• [WHAT YOU NEED TO DO] Reproduce the records word for word, starting at the line that contains "Follow the 中途採用 entry link" and ending at the line that contains "Looking at the", with both of those lines included. Omit the pictures from your copy.

• [DATA FOR THIS TASK]
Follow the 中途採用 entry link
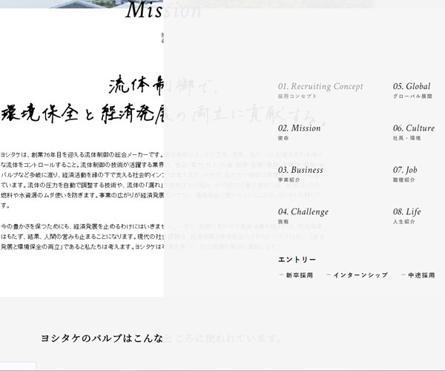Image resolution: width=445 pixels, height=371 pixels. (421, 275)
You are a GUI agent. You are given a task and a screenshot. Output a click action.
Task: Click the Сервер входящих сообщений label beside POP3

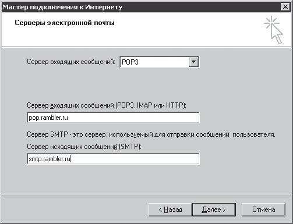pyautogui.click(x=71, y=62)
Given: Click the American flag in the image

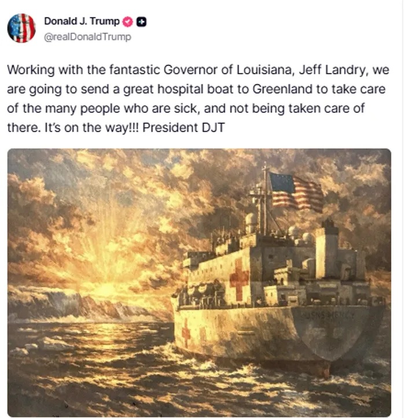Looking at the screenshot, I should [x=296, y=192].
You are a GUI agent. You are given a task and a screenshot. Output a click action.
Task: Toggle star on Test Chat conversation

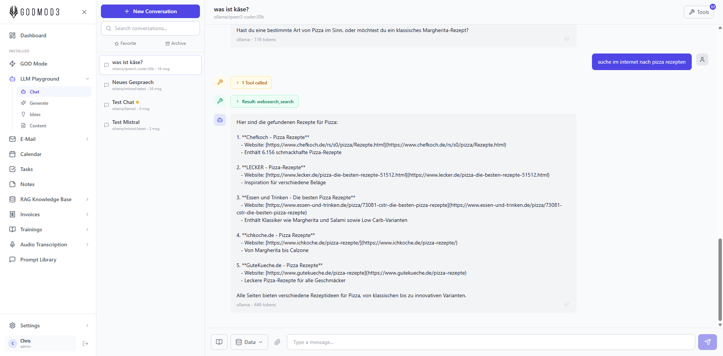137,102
---
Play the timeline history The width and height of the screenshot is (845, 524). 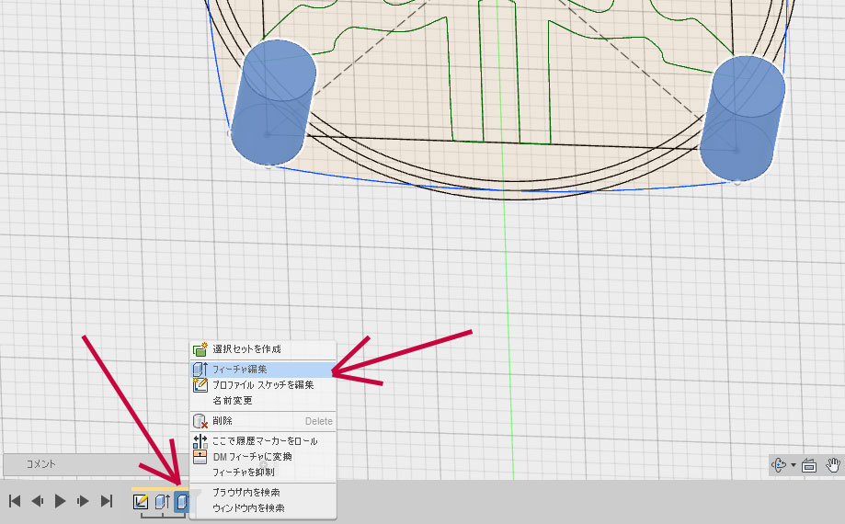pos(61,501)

• [COMPLETED EXERCISE]
Follow the 中途採用 entry link
Image resolution: width=445 pixels, height=371 pixels. (421, 275)
You are a GUI agent. You are given a task and a screenshot. Output a click action.
Task: Click the Сервер входящих сообщений label beside POP3

pyautogui.click(x=71, y=62)
Given: Click the American flag in the image

Looking at the screenshot, I should [x=296, y=192].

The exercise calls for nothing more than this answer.